Soetopo dan Soemanto (1982) menjelaskan bahwa kepemimpinan pendidikan ialah kemampuan
untuk mempengaruhi dan menggerakkan orang lain untuk mencapai tujuan pendidikan
secara bebas dan sukarela. Di dalam kepemimpinan pendidikan sebagaimana
dijalankan pimpinan harus dilandasi konsep demokratisasi, spesialisasi tugas,
pendelegasian wewenang, profesionalitas dan integrasi tugas untuk mencapai
tujuan bersama yaitu tujuan organisasi, tujuan individu dan tujuan pemimpinnya.
Ada tiga
keterampilan pokok yang dikemukakan Hersey dan Blanchard (1988) -sebagaimana
dikutip oleh Syafaruddin (2005) dalam bukunya Manajemen Lembaga Pendidikan
Islam- yang berlaku umum bagi setiap pimpinan termasuk pimpinan lembaga
pendidikan, yaitu:
1.
Technical skill-ability to use knowledge,
methods, techniques and equipment necessary for the performance of specific
tasks acquired from experiences, education and training.
2.
Human skill-ability and judgment in working
with and through people, including in understanding of motivation and an
application of effective leadership.
3.
Conceptual skill-ability to understand the
complexities of the overall organization and where one’s own operation fits
into the organization.
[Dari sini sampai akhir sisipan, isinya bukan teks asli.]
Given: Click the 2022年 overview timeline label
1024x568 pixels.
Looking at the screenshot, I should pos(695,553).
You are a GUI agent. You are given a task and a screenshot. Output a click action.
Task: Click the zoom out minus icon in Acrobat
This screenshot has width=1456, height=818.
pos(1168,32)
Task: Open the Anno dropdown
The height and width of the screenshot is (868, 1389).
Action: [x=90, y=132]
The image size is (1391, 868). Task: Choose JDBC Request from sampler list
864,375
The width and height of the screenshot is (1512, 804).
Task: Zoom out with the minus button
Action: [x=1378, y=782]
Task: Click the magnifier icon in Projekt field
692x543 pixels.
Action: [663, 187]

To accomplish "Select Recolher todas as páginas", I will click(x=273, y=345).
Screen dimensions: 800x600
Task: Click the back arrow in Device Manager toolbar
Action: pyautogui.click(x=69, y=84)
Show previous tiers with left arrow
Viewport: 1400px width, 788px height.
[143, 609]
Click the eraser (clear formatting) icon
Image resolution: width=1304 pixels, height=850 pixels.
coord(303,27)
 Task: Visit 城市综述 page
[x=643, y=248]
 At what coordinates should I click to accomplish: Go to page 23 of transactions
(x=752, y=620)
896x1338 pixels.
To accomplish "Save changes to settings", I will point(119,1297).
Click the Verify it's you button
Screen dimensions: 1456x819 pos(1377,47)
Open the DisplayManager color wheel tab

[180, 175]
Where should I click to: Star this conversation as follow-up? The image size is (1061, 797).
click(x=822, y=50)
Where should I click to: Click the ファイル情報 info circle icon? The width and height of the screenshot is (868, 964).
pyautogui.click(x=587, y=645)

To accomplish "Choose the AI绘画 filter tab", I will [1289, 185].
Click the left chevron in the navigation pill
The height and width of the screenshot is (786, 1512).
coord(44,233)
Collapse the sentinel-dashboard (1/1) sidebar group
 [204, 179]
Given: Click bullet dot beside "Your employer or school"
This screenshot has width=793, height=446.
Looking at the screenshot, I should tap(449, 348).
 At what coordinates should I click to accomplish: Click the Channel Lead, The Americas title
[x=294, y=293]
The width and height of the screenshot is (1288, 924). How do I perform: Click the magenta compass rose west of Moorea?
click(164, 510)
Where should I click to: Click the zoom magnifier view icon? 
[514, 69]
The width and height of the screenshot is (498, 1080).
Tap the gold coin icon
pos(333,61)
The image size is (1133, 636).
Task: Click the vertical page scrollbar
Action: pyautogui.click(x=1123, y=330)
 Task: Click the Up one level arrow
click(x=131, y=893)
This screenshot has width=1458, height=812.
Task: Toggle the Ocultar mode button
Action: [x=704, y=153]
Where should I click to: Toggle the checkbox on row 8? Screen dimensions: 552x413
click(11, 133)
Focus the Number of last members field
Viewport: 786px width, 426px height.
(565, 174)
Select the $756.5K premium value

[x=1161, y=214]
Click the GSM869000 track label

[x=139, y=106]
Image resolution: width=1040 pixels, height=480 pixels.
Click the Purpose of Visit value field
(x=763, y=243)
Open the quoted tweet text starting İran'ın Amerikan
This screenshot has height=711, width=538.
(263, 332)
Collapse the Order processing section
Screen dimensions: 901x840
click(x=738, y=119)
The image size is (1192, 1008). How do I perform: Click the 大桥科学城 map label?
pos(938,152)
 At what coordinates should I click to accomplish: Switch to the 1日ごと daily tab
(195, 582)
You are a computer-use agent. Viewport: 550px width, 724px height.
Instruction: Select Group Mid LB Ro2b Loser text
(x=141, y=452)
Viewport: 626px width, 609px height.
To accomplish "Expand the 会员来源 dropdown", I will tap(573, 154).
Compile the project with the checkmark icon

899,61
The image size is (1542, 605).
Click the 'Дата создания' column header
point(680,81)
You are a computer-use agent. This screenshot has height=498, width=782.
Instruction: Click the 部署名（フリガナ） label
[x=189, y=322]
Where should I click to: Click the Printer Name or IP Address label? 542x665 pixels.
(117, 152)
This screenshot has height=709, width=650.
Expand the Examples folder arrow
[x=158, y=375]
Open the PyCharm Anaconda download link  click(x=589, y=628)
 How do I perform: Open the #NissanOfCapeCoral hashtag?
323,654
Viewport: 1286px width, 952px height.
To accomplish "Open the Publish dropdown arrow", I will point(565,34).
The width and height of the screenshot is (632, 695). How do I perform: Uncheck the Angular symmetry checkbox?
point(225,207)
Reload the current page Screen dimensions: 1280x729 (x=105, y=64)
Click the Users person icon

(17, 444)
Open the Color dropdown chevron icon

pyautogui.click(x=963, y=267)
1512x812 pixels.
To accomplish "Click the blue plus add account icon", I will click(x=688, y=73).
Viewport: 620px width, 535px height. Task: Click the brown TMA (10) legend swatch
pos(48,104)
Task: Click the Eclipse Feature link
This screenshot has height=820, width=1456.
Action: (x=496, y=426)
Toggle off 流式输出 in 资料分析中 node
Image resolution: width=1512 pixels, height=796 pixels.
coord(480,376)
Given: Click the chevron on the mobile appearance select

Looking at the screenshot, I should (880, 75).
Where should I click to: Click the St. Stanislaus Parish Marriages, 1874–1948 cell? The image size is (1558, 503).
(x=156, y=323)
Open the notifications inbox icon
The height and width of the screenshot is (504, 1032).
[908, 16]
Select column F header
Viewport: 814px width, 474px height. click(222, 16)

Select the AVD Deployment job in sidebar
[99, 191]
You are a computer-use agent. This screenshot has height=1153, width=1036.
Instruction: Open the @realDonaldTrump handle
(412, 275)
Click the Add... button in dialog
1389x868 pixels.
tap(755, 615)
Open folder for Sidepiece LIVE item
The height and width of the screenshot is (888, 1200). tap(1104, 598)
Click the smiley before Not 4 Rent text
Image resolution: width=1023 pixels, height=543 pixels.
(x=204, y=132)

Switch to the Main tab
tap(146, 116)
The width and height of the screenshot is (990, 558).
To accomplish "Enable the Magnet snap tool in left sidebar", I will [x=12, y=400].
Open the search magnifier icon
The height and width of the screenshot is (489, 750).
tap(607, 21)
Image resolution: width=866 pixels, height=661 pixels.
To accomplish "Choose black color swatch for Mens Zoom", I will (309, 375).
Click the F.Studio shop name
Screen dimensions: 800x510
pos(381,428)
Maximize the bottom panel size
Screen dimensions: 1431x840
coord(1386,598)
This knowledge permits one to act according to the
objectives of the total organization rather than only on the basis of the goals
and needs of one’s own immediate group.
2.1.2.4
Controling
Sebagaimana
yang dikutif Muhammad Ismail Yusanto (2003), Mockler (1994) mendifinisikan
pengawasan sebagai suatu upaya sistematis untuk menetapkan standar prestasi
kerja dengan tujuan perencanaan untuk mendesain sistem umpan balik informasi;
untuk membandingkan prestasi sesungguhnya dengan standar yang telah ditetapkan
itu; menentukan apakah ada penyimpangan dan mengukur signifikansi penyimpangan
tersebut; dan mengambil tindakan perbaikan yang diperlukan untuk menjamin bahwa
semua sumberdaya perusahaan telah digunakan dengan cara yang paling efekif dan
efisien guna tercapainya tujuan perusahaan.
Dalam konteks
pendidikan, Depdiknas (1999) mengistilahkan pengawasan sebagai pengawasan
program pengajaran dan pembelajaran atau supervisi yang harus diterapkan
sebagai berikut:
1)
Pengawasan yang dilakukan pimpinan dengan memfokuskan pada usaha mengatasi
hambatan yang dihadapi para instruktur atau staf dan tidak semata-mata mencari
kesalahan.
2)
Bantuan dan bimbingan diberikan secara tidak langsung. Para staf diberikan
dorongan untuk memperbaiki dirinya sendiri, sedangkan pimpinan hanya membantu.
3)
Pengawasan dalam bentuk saran yang efektif
4)
Pengawasan yang dilakukan secara periodik.
3.
Efektifitas Manajemen dalam Lembaga Pendidikan
Dalam ranah
aktivitas, implementasi manajemen terhadap pengelolaan pendidikan haruslah
berorientasi pada efektivitas terhadap segala aspek pendidikan baik dalam
pertumbuhan, perkembangan, maupun keberkahan (dalam perspektif syariah).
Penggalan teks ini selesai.